I am not red baiting at all; I just have a problem with trying to promote one progressive cause at the expense of another, using dodgy arguments. 

And I made no claims of personal attack.

(edit)

Didn't see your comment catchfire. 

If that's your assessment of the situation, then fine. There's not much more I can say, and I am done. 

(edit)

... not to mention the fact that we have outstripped resources in the past, long before the age of stock markets.

 

 

 

 

This is the burden New Democrats carry on unstable ground here, 6079. One must try to couch responses to humourless "social democratic" baiting in humourous terms, the occasional touche in fast-paced ripostes of the drawing room or cocktail circuit. But always expect to have to repeat the defensive gesture again, and again...

M. Spector
Online
Joined: Feb 19 2005

Geez, it's tough slugging being a social democrat these days. Being caught in contradictions at every turn, and always having to defend the indefensible.


M. Spector
Online
Joined: Feb 19 2005

Gaian wrote:

The Population Bomb, Dr. Paul R.Ehrlich, 1968, just two years before the first Earth Day. He was only a bit early in predicting massive dieoff, and the "green revolution" that saved the day is now itself failing. "The key to the whole business, in my opinion, is held by the United States, " he wrote. "We will be treated" to the horrors of mass starvation on the evening news, "just as we now can see Viet Cong corpses being disposed of in living colour, and listen to the groans of our own wounded." There was lots of competition for public attention. Now its folks waiting for the Rapture.

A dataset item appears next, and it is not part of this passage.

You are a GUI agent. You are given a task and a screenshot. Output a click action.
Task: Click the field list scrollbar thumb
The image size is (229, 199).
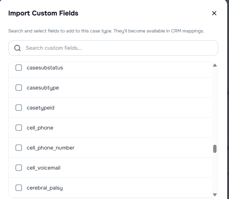(x=215, y=149)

The book was actually written by Paul and Anne Ehrlich, but he took all the "credit" initially. Even before the book was published population growth was slowing worldwide. But that didn't stop the Ehrlichs from advocating forced sterilization programs and denial of foreign aid to third world countries.

Today their "intellectual" heirs are advocating barring the door to immigration from the third world into the West, on the spurious pretext that allowing brown people to live a north american lifestyle* will further harm the planet. Better to force them to live far far away, in the squalor and penury that our rapacious economic system has visited upon them and their lands. For the good of the planet, dont'cha know.

* doing farm labour and cleaning toilets? Yeah, right.